-- start Passage shown --

OK, here's the current score.

A review of on-line comments/posts that react to news of the death of Jean Baudrillard, shows that, at the moment, expressions of snark seem to outnumber expressions of meta-snark
[roughly defined for present purposes as commentary in a somewhat self-aware or wiseass manner on one's own or others extant or anticipated wiseass commentary]
by a factor of 4 to 1.

Examples follow.




snark:
But is he "really" dead?

"But did he really die?" I quipped.

But can we be sure he is dead?!

How can we really know if Jean Baudrillard is dead?

Jean Baudrillard, the social theorist and philosopher who wrote Simulacra and Simulation, died yesterday -- or did he?

Voice of America is reporting that Jean Baudrillard has died, at the age of 77. How could they tell?

Did Jean Baudrillard exist?

You’re Asuming He Was Real To Begin With

Baudrillard, whose simulacrum departed at the age of 77 . . .

Jean Baudrillard becomes fourth-order simulacrum.

So, Jean Baudrillard is no longer existing in hyperreality, but hyper...what's the opposite of reality? Fantasy? Hyperfantasy? That's not funny. Hyperextinction, now that's funny.

The Death of Jean Baudrillard Will Not Take Place

Could one suggest that Jean Baudrillard did not, in fact, die [?]

Jean Baudrillard Did Not Die. It was only a simulation.

Baudrillard Simulates Death. . . . Or it could just be the simulacrum of death.

-- end Passage shown --

Task requirements |
- A) In the post on online reactions to Jean Baudrillard's death, by what factor does snark outnumber meta-snark?
- B) Reproduce the part of the post on online reactions to Jean Baudrillard's death from "Voice of America" up to and including "becomes fourth-order simulacrum.".

-- start Dataset section --

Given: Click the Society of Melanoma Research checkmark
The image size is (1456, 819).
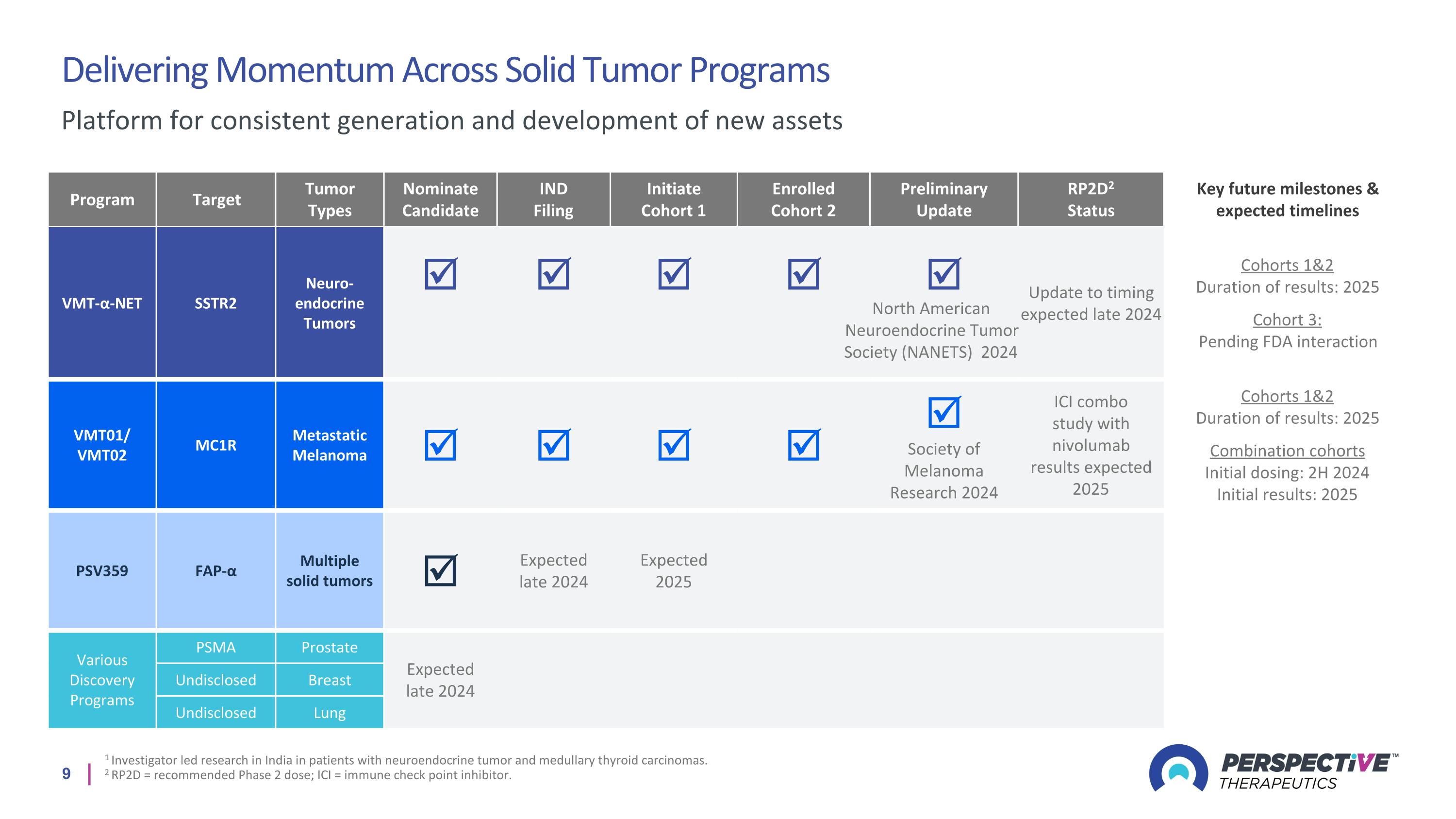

-- end Dataset section --

Answers in order |
- A) By a factor of 4 to 1.

- B)
Voice of America is reporting that Jean Baudrillard has died, at the age of 77. How could they tell?

Did Jean Baudrillard exist?

You’re Asuming He Was Real To Begin With

Baudrillard, whose simulacrum departed at the age of 77 . . .

Jean Baudrillard becomes fourth-order simulacrum.